Therefore, the time has come for the head of the Shin Bet and his organization to take action. First and foremost, it’s their legal obligation to do so. The 2002 Shin Bet Law says specifically that the organization is responsible – among its other obligations, such as prevention of terrorism and espionage – “for protecting the country’s security, government arrangements [in the sense of its institutions and order] and democratic service.”

Put simply: The law demands that the Shin Bet protect Israel’s democracy.

However, defending democracy is not only a legal matter: It is also a moral and historical obligation of the Shin Bet. Twenty-five years ago the organization not only failed to protect Prime Minister Yitzhak Rabin, but the democratic regime as well. Rabin’s assassination by Yigal Amir, who was incited by rabbis, settlers and supporters of the right (while Netanyahu, then in the opposition, remained silent), struck a mortal blow at the peace process with the Palestinians, and allowed Netanyahu to rise to power. In that sense this political murder achieved its objective.

The Shin Bet failed abysmally to prevent the murder although the handwriting was brightly illuminated on the wall in large letters. The failure was a two-fold one – first, that of its VIP personal security unit, whose senior officials were punished. But there was also a failure of the agency’s intelligence unit (the non-Arab branch, which is in charge of counterespionage and preventing subversion), whose eyes failed to see, and whose ears refused to hear the sounds of hatred and the threats, and to understand the magnitude of the danger. Regrettably, the state commission of inquiry into Rabin’s murder, headed by former Supreme Court Justice Meir Shamgar, made a mistake when it acquitted Hezi Kalo, who headed the unit at the time.

Argaman is an efficient technocrat. He is not a man of lofty words. He spent his entire professional career in special operations – surveillance, infiltration of buildings, wiretapping – which were aimed primarily against the Palestinians. Even after assuming his current position in 2016, and improving work methods and information-gathering by means of cybersecurity and advanced technology, he has concentrated mainly on preventing Palestinian terror. And in fact, he and his agents have notched up numerous achievements. But now he has to understand that the domestic danger is just as important as terror attacks by Hamas and Hezbollah or espionage by Iran.

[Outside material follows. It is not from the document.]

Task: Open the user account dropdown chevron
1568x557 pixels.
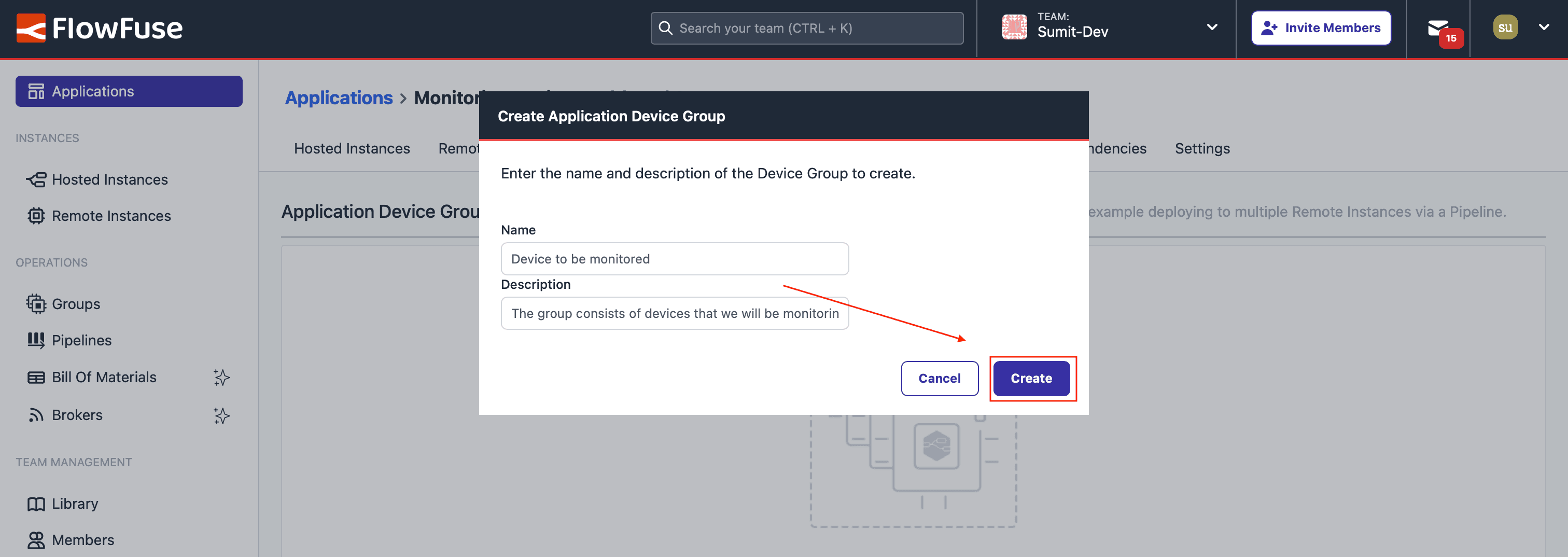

In the last year, while Israel has had to face three elections and with a fourth in the making, Argaman has been very cautious about and has tried to stay away from politically controversial issues, even when he should have acted. He avoided dealing with suspicious events aimed at influencing the elections.

The Shin Bet did not react, at least not publicly, to the establishment of a fake website that tried to defame former Defense Minister Avigdor Lieberman and former Mossad chief Tamir Pardo. They refrained from dealing with the mysterious hacking of Kahol Lavan Chairman Gantz’s cellphone in December 2018, and did nothing when the personal information of 6.5 million Israeli voters was leaked as a result of a failure by the Elector Software company, which was working on behalf of Likud.

The time has come for Argaman to realize that this is a time of emergency. He must show determination and use all the legal tools at the disposal of the Shin Bet (and the police) against any expression of incitement, violence or calls for murder.

Argaman and the Shin Bet must not only increase the security around Gantz and Lieberman, which they’re probably doing already: They have to summon the leading inciters for talks, and warn them about their activities. These methods have been used in the past by the Shin Bet against radical left-wing activists and anarchists. It’s time to apply the same ones against radical right-wingers who threaten democracy.

Argaman must muster his moral strength, and understand the importance of the hour. His role is not only to prevent the next murder, but the upcoming civil war as well.